The study was performed by Kimberly Mai at University College London and her colleagues, who used a text-to-speech algorithm trained on two publicly available datasets. Fifty deepfaked speech samples were created in both languages to determine if humans could identify the fakes from the real voices.
529 people took part in the study. They listened to a real female speaker reading generic sentences in English or Mandarin interspersed with AI-generated phrases.
The first group listened to 20 voice samples in their native language and had to decide if they were real or fake. Participants picked the right option 73% of the time.
A second group heard 20 randomly chosen pairs of audio clips, one spoken by a human and one by an AI. People were able to spot the deepfake 85% of the time in this test, though having two exact clips for comparison was always going to make this challenge easier.
Deepfaked voices often come with telltale signs such as stilted, monotone speech or unnatural stuttering that identify them as being artificial. However, the accuracy figures only increased slightly after participants were given training on how to recognize the characteristics of AI-generated speech.
"In our study, we showed that training people to detect deepfakes is not necessarily a reliable way to help them to get better at it. Unfortunately, our experiments also show that at the moment automated detectors are not reliable either," said Mai.
"They're really good at detecting deepfakes if they've seen similar examples during their training phase, if the speaker is the same or the clips are recorded in a similar audio environment, for example. But they're not reliable when there are changes in the test audio conditions, such as if there's a different speaker."
It's important to note that the people in the study knew they were listening out for an AI-generated voice; a person not expecting one would likely find it harder to recognize a fake. There have been cases of scammers using cloned voices to call people and trick them into believing they are talking to family, friends, or officials and handing over sensitive data. There's also the concern over some security systems using voice identification.

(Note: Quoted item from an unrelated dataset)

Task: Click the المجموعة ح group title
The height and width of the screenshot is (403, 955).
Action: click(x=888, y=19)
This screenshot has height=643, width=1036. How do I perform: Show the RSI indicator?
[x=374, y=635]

Mai also said that the algorithms used to create the deepfakes in the study are relatively old, so those generated with newer and future technologies will sound more like the real thing and have less of an uncanny valley effect.
Microsoft have announced their AI "VALL-E"

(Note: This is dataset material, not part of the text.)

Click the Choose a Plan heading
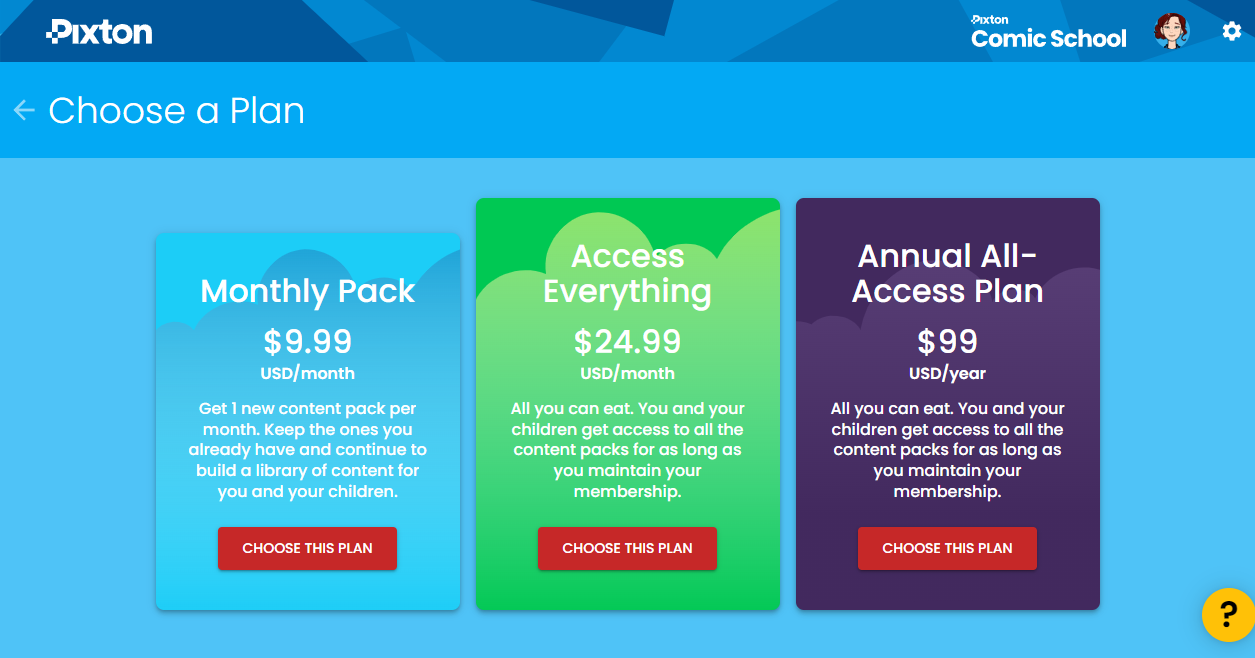 (x=177, y=110)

– Del Walker (@TheCartelDel) January 7, 2023
Using a 3-second sample of human speech, it can generate super-high-quality text-to-text speech from the same voice. Even emotional range and acoustic environment of the
sample data can be reproduced. Here are some examples. pic.twitter.com/ExoS2VWO6d
Back in January, Microsoft researchers announced a new AI that can accurately mimic a human voice from a mere three-second-long audio sample.